Затем фашистский город: наблюдатели узнают развалины античного театра Мериды; город, похожий на Бадахос, похожий на всю Эстремадуру. Наконец Медельин.
По какой дороге шла колонна? Дороги без деревьев на обочинах были желты под солнцем, немного светлее земли, и пустынны, насколько мог охватить глаз.
Эскадрилья пролетела над квадратной площадью и окружавшими ее домами — Медельин — и взяла курс вдоль дороги к неприятельским позициям — на солнце.
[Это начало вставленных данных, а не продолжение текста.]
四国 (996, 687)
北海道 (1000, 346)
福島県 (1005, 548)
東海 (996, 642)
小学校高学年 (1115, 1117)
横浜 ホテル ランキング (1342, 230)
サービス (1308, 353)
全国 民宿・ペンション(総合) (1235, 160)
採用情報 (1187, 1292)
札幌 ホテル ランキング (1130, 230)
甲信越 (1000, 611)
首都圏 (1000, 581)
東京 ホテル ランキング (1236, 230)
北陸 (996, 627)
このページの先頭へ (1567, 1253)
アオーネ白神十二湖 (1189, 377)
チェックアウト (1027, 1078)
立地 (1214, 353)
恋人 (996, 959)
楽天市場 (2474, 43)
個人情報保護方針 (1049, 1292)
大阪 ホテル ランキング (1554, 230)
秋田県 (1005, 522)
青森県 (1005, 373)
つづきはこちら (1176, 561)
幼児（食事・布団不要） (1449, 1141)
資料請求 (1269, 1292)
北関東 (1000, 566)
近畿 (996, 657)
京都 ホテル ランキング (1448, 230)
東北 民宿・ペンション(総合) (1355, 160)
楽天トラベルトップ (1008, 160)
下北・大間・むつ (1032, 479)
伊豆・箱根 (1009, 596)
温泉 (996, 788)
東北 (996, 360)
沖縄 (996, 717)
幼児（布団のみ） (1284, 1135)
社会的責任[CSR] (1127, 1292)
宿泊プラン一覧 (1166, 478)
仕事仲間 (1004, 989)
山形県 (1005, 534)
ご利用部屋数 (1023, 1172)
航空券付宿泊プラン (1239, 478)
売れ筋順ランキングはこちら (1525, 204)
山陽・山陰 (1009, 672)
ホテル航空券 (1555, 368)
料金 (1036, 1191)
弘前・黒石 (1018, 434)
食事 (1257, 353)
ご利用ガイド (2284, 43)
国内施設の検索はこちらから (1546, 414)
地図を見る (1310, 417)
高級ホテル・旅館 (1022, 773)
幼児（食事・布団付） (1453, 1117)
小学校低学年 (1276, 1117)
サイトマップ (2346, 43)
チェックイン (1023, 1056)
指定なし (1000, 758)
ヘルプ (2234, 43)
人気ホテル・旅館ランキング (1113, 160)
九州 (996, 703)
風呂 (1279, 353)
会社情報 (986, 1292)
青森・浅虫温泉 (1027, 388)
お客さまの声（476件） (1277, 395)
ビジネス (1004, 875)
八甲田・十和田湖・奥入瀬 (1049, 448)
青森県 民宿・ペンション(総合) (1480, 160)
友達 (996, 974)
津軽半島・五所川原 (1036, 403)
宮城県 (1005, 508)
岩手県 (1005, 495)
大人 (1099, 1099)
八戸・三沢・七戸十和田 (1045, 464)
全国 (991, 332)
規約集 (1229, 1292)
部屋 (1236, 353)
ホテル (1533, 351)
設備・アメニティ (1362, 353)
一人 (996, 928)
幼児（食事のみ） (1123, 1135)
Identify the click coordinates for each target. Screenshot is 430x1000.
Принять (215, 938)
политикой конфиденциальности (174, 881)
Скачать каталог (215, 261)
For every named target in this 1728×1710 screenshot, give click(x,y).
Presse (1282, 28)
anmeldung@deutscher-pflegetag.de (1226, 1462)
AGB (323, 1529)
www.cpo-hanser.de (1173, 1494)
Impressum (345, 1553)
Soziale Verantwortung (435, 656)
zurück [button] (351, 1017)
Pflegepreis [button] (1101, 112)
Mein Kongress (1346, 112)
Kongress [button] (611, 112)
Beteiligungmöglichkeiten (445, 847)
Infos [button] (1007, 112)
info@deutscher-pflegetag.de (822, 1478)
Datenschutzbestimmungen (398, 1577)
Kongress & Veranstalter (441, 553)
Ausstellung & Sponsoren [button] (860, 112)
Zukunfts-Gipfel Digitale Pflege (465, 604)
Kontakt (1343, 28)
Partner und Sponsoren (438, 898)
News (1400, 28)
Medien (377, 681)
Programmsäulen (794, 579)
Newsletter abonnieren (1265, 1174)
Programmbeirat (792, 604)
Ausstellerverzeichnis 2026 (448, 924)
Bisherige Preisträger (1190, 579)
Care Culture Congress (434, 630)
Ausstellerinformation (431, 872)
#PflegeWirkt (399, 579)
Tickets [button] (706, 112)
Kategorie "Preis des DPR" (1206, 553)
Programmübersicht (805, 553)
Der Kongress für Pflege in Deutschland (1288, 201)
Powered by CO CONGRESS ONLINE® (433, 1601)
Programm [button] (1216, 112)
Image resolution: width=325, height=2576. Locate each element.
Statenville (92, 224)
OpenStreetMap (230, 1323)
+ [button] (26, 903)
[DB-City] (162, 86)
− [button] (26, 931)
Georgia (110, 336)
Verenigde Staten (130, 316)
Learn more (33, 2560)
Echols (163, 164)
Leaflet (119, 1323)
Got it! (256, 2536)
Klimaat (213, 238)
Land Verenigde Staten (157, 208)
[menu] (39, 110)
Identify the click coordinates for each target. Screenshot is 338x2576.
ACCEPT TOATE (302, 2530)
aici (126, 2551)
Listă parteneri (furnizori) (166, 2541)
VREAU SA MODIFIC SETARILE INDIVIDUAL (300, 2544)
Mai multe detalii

Оно слепило глаза, с трудом можно было различить раскаленную ленту дороги. Два «Дугласа», шедшие за Сембрано, замедлили полет, затем выстроились в одну линию: показалась неприятельская колонна.
Даррас, передав управление первому пилоту, наполовину высунувшись из кабины, весь превратился в зрение. В мировую войну ему случалось высматривать какую-нибудь одну из германских бригад; теперь же он искал то, против чего он по-разному боролся столько лет. И в мэрии, и в рабочих организациях, которые создавались упорно и терпеливо, распадались, снова создавались против фашизма. После России это было в Италии, Китае, Германии… Здесь, в Испании, где едва начала воплощаться надежда всей жизни Дарраса, снова фашизм — почти под его самолетом; и все, что он видел сейчас, — это самолеты своих, меняющие курс.
Чтобы занять место в боевом порядке, самолет, в котором он находился — самолет Маньена, первый из интернациональной эскадрильи, — повернул. Прямо впереди перед ними на протяжении километра через равные промежутки виднелись красные точки. Самолет был высоко; солнце снова ударило в глаза, и Дар-рас не видел уже ничего, кроме белой дороги.
Затем дорога отклонилась, солнце отодвинулось, красные точки показались снова. Слишком маленькие для автомобилей, слишком механически движущиеся для людей. А дорога шевелилась.